Your assignment
Reproduce word for word every line from the one containing "This screenshot has height=650, width=1155." through the end of the listing below; omit the pictures.

☆ ☆ ☆

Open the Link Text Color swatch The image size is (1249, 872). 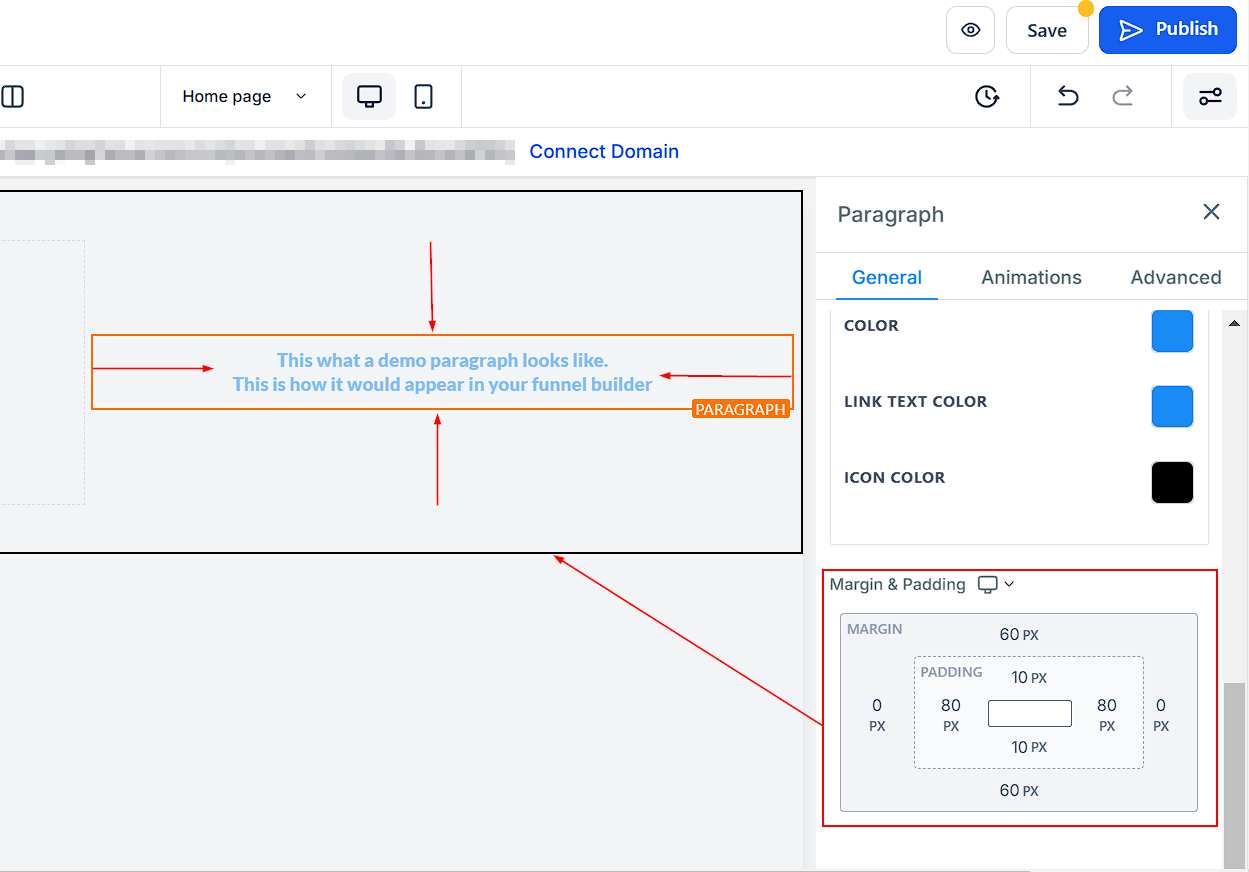(x=1172, y=406)
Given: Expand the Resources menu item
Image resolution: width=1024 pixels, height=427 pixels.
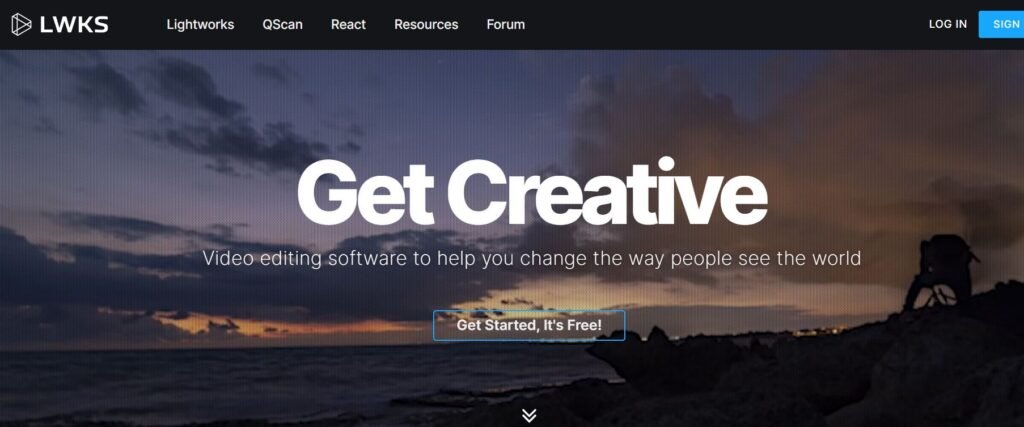Looking at the screenshot, I should click(426, 25).
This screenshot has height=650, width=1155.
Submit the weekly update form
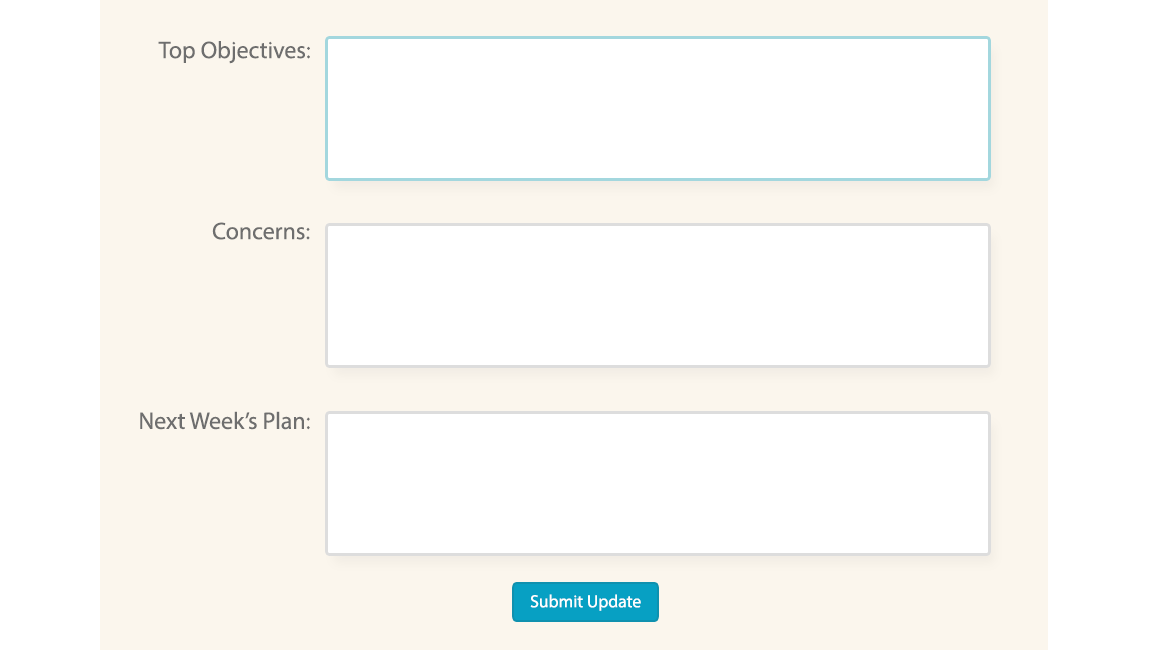click(585, 602)
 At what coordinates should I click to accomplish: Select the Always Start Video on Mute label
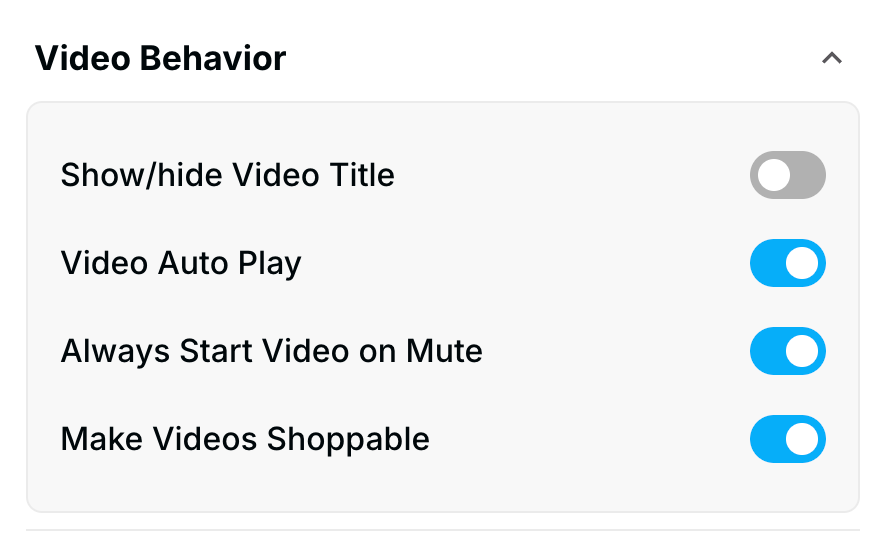pyautogui.click(x=271, y=351)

☆ ☆ ☆

Written reply
This screenshot has height=650, width=1155.
Submit the weekly update form
click(585, 602)
 At what coordinates should I click to accomplish: Select the Always Start Video on Mute label
pyautogui.click(x=271, y=351)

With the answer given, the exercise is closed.